The Maya were nowhere near Europe in technology. Metallurgy is just one of many areas where there was literally thousands of years of difference between Europe and the Maya. The Maya cannot even be considered Bronze Age. Shipbuilding is another area where even the ancient Mediterranean peoples were far in advance of the Maya; exploration age Europe was leaps and bounds beyond that. Without ships or draft animals (more on that later), there is no way that Mayan trade networks would have compared with Europe except at the very high luxury, low mass end of the scale (think Quetzal feathers and jade). Classical era grain shipments from Egypt to Rome far out massed (by orders of magnitude) anything the Maya could have sent around by porter, and 15th century Europe shipped huge amounts of grain, fish, wool, lumber, etc. from the Mediterranean to the Baltic and back.
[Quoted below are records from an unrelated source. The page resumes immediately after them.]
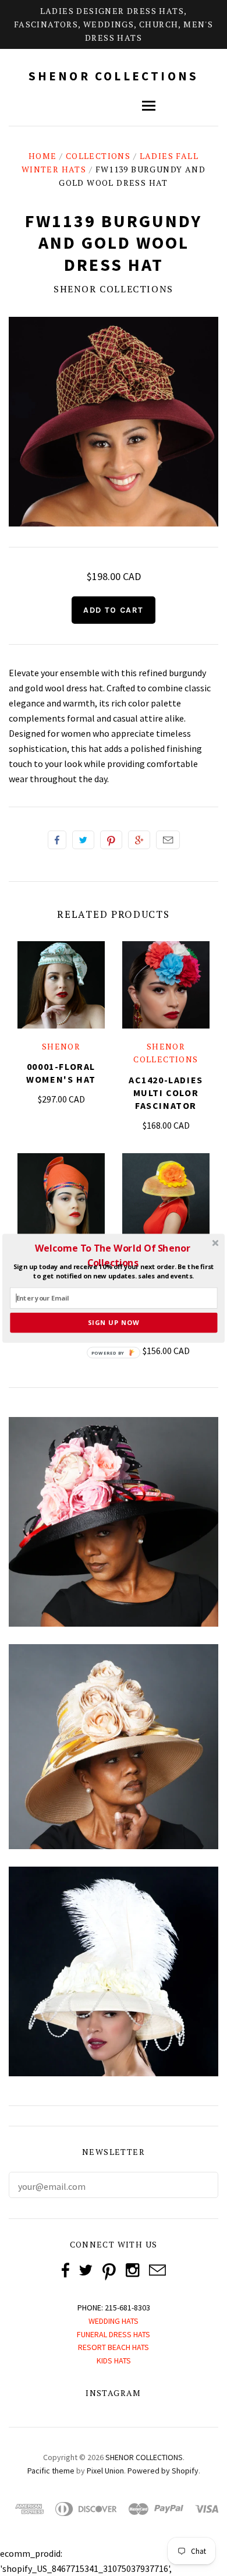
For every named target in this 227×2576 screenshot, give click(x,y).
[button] (113, 1255)
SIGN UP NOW (114, 1322)
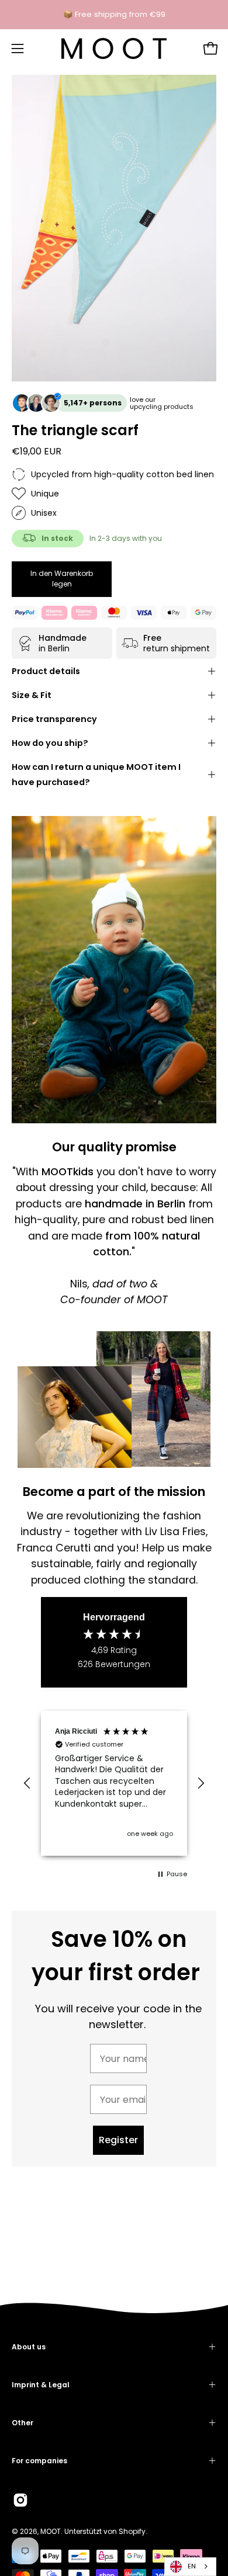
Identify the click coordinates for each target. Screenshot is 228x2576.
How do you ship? (50, 743)
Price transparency (54, 719)
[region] (114, 1783)
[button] (27, 1783)
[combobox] (190, 2566)
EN (192, 2566)
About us (29, 2347)
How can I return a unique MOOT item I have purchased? (96, 774)
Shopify (132, 2531)
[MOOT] (114, 48)
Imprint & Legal (41, 2385)
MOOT (50, 2531)
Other (22, 2423)
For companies (39, 2461)
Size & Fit (31, 695)
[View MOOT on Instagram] (20, 2500)
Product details (46, 671)
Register (118, 2140)
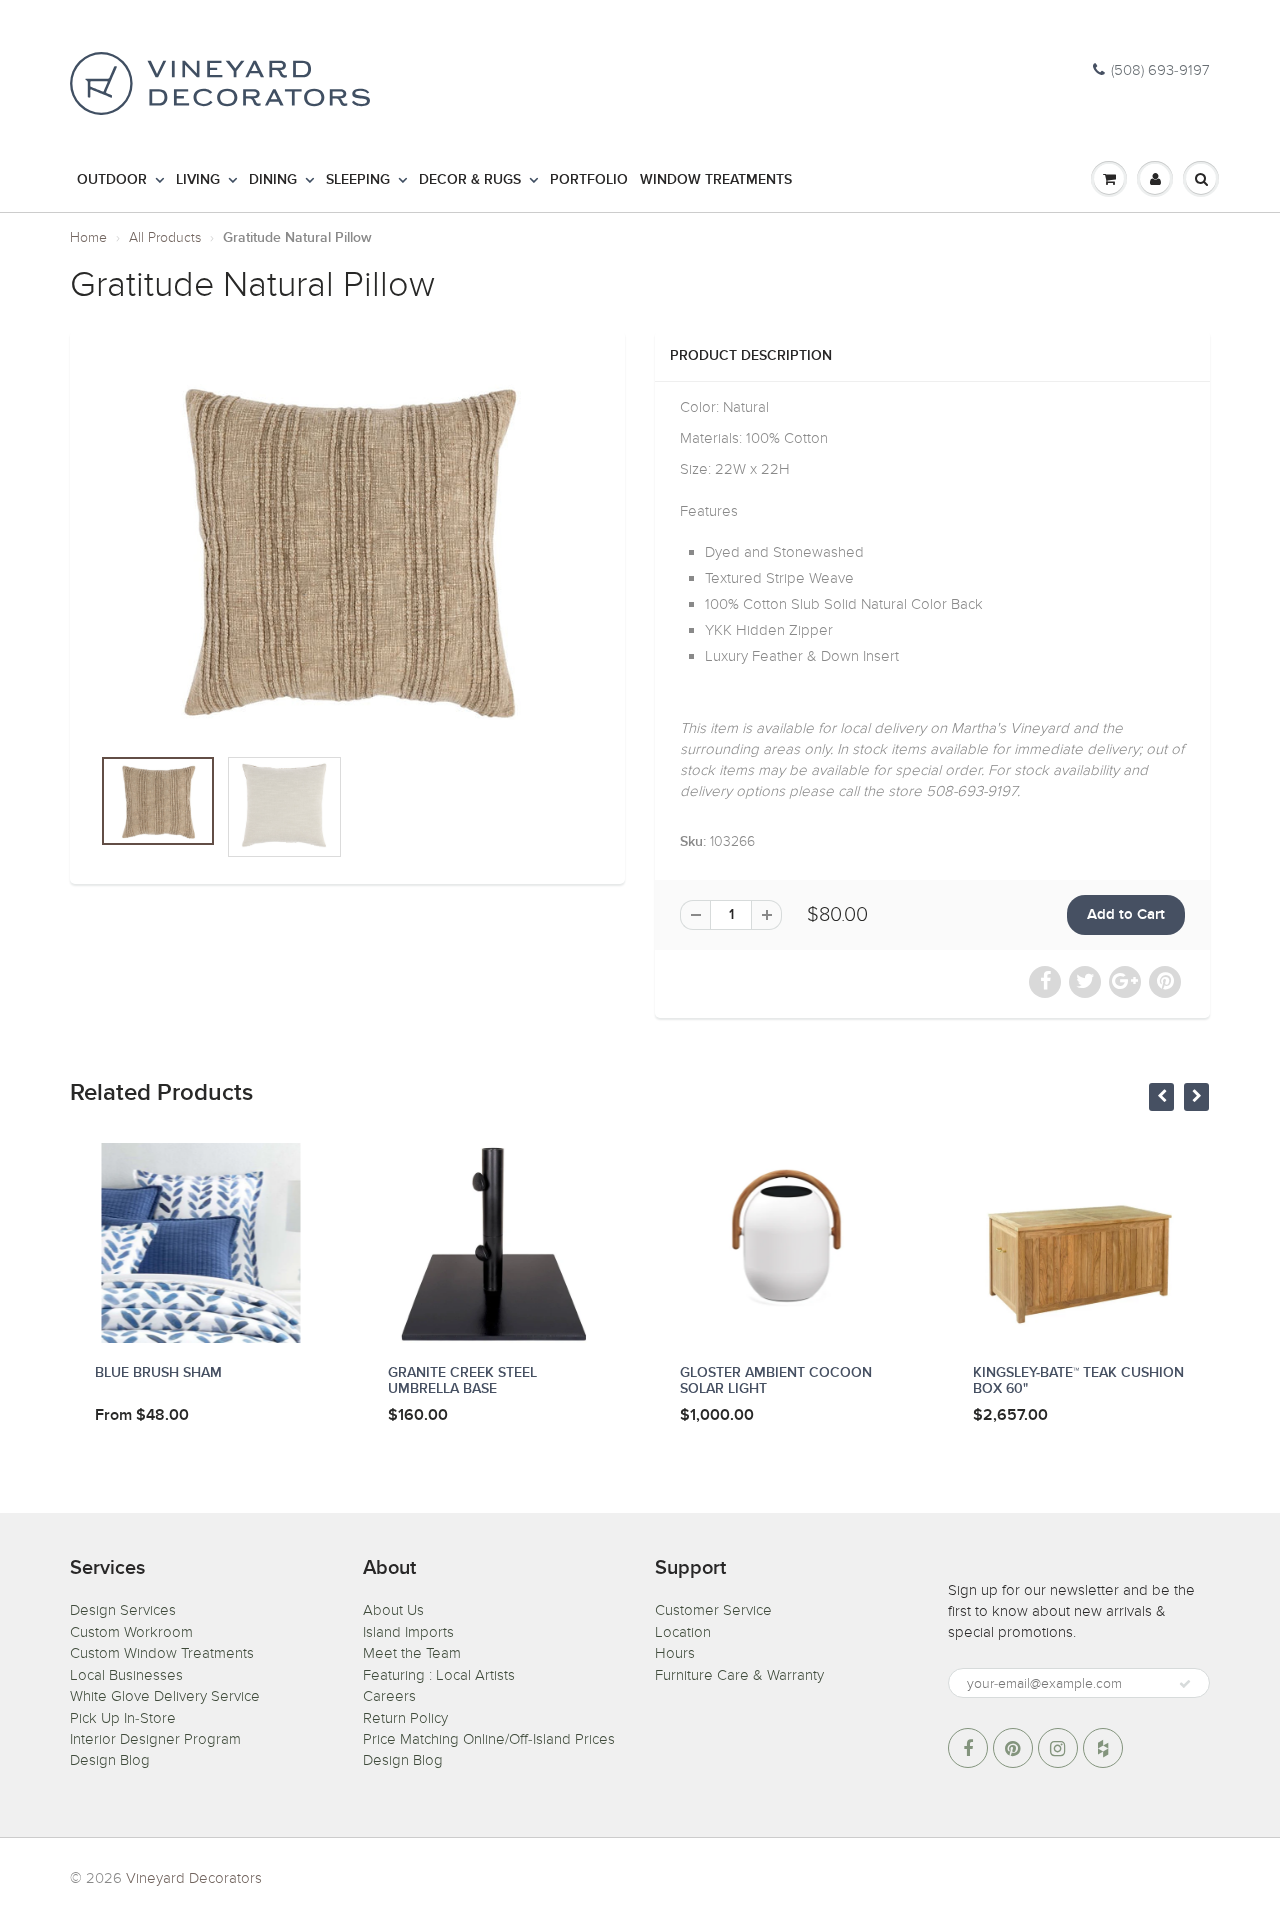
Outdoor (112, 180)
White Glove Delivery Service (165, 1696)
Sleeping (358, 180)
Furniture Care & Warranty (739, 1675)
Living (198, 180)
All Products (165, 237)
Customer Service (713, 1610)
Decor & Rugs (470, 180)
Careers (389, 1696)
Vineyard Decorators (194, 1878)
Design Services (123, 1610)
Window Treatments (716, 180)
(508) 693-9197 (1160, 70)
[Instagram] (1058, 1748)
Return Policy (405, 1718)
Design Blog (110, 1760)
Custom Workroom (131, 1632)
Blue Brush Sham (158, 1373)
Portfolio (589, 180)
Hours (675, 1653)
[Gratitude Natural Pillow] (347, 548)
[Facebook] (968, 1748)
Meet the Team (412, 1653)
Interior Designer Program (155, 1739)
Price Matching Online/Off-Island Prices (489, 1739)
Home (88, 237)
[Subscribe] (1185, 1684)
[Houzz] (1103, 1748)
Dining (273, 180)
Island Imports (408, 1632)
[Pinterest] (1013, 1748)
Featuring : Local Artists (439, 1675)
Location (683, 1632)
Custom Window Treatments (162, 1653)
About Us (393, 1610)
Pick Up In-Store (123, 1718)
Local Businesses (126, 1675)
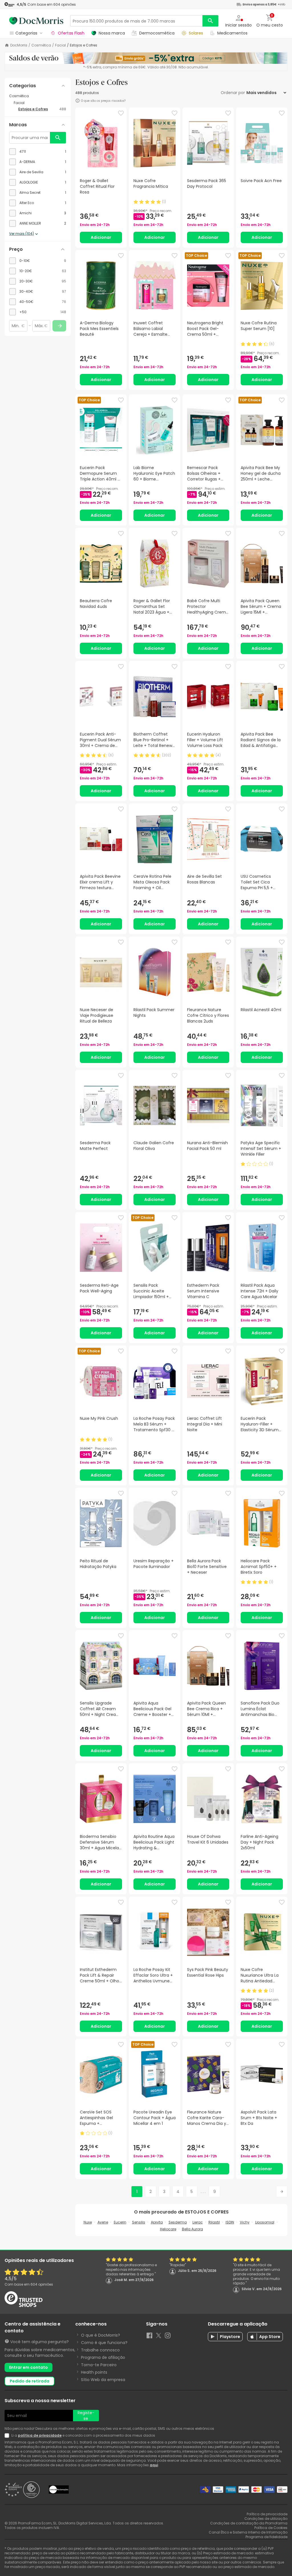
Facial (60, 45)
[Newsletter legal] (8, 2435)
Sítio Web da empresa (103, 2379)
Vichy (245, 2222)
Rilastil (214, 2222)
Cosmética (41, 45)
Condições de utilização (265, 2518)
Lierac (197, 2222)
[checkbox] (37, 151)
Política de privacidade (267, 2514)
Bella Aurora (192, 2229)
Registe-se (86, 2415)
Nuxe (88, 2222)
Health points (94, 2372)
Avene (103, 2222)
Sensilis (138, 2222)
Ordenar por (233, 92)
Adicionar (101, 237)
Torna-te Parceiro (99, 2365)
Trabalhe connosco (100, 2350)
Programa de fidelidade (266, 2536)
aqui (154, 2465)
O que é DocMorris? (100, 2335)
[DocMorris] (36, 21)
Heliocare (168, 2229)
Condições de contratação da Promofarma (248, 2523)
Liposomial (264, 2222)
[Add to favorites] (121, 113)
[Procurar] (210, 21)
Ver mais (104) (21, 233)
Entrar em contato (28, 2367)
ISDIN (230, 2222)
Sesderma (178, 2222)
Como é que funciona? (104, 2342)
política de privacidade (40, 2435)
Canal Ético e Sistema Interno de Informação (248, 2532)
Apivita (157, 2222)
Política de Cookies (270, 2527)
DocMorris (18, 45)
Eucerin (120, 2222)
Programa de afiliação (103, 2357)
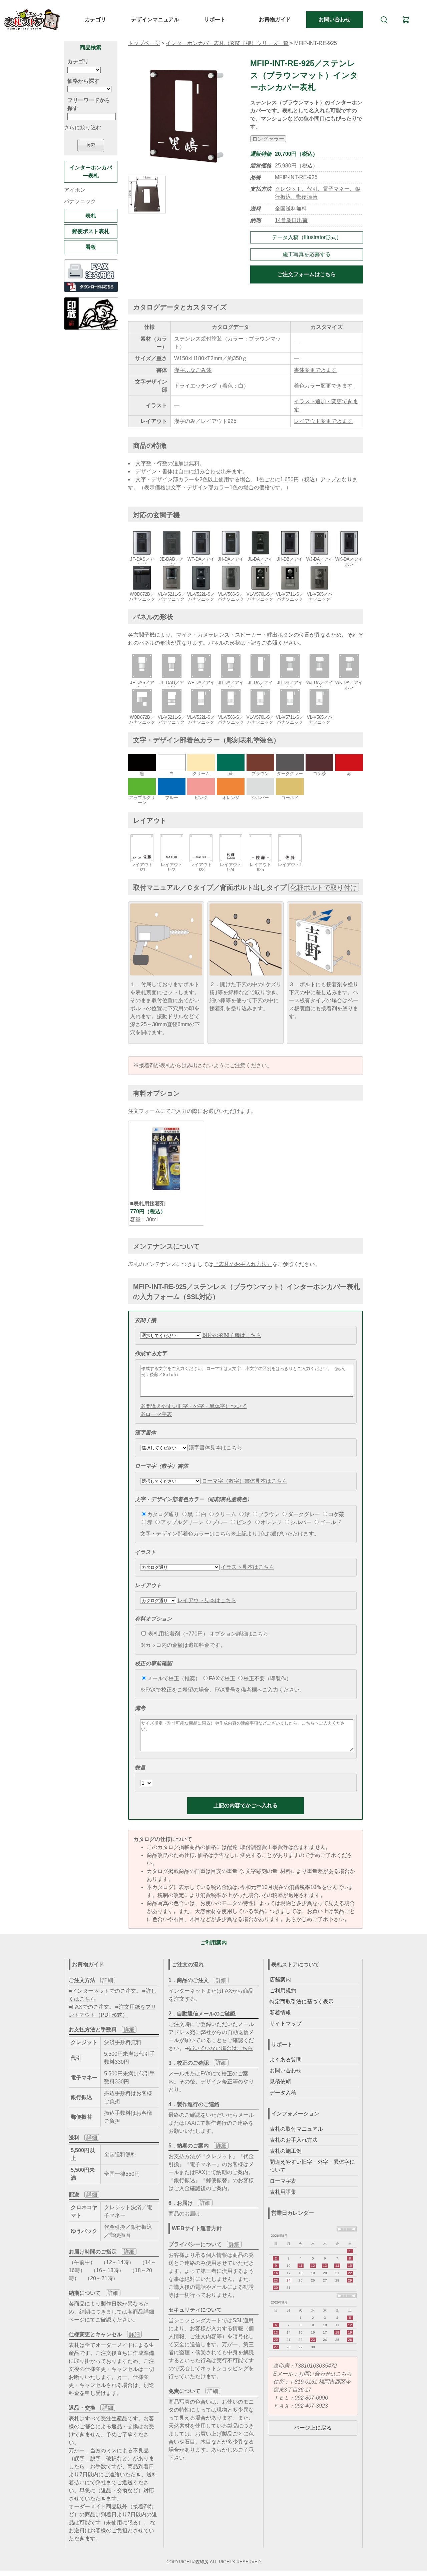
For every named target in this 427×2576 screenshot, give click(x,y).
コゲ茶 (336, 1514)
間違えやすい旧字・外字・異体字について (312, 2166)
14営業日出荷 (291, 220)
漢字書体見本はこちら (215, 1447)
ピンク (244, 1522)
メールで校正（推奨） (173, 1678)
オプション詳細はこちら (238, 1634)
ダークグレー (304, 1514)
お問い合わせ (335, 19)
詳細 (107, 1980)
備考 (140, 1708)
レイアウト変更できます (323, 421)
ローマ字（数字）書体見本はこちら (244, 1481)
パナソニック (80, 201)
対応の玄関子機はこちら (231, 1335)
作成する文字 (151, 1353)
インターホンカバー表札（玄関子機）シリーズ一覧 (227, 43)
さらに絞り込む (82, 127)
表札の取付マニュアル (296, 2129)
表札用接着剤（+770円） (177, 1634)
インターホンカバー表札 (90, 171)
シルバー (301, 1522)
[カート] (406, 19)
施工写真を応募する (307, 254)
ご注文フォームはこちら (306, 274)
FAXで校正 (222, 1678)
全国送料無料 (291, 208)
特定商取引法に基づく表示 (302, 2001)
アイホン (74, 190)
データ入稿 (283, 2092)
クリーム (225, 1514)
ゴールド (330, 1522)
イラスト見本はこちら (247, 1567)
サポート (215, 19)
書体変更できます (315, 370)
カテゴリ (95, 19)
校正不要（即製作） (268, 1678)
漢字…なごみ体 (192, 370)
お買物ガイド (275, 19)
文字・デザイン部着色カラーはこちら (185, 1533)
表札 (90, 215)
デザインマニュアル (155, 19)
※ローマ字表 (156, 1414)
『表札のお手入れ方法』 (243, 1264)
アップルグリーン (182, 1522)
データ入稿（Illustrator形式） (307, 237)
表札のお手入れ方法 (294, 2140)
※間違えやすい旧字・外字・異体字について (193, 1406)
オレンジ (271, 1522)
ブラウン (269, 1514)
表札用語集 (283, 2192)
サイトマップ (286, 2023)
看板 (90, 247)
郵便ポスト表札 (90, 231)
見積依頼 (280, 2081)
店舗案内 (280, 1979)
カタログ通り (163, 1514)
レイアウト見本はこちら (206, 1600)
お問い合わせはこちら (325, 2374)
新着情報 (280, 2012)
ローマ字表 (283, 2181)
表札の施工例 (286, 2151)
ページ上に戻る (313, 2428)
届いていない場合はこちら (221, 2048)
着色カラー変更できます (323, 386)
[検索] (384, 19)
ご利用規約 (283, 1990)
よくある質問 (286, 2059)
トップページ (144, 43)
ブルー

The lack of large domestic mammals in North America meant that only human power could be used for any activity. So no plows (with a consequent impact on agricultural productivity), no carts (and no use of the wheel - including watermills that were widespread in Europe), no cavalry (Mayan infantry would have folded under a charge just as Aztec and Inca soldiers did), and most important of all, no herd diseases that had jumped to humans. Even a technologically advanced power would have been powerless against smallpox, which played a crucial role in the conquest of the Aztecs by Cortez.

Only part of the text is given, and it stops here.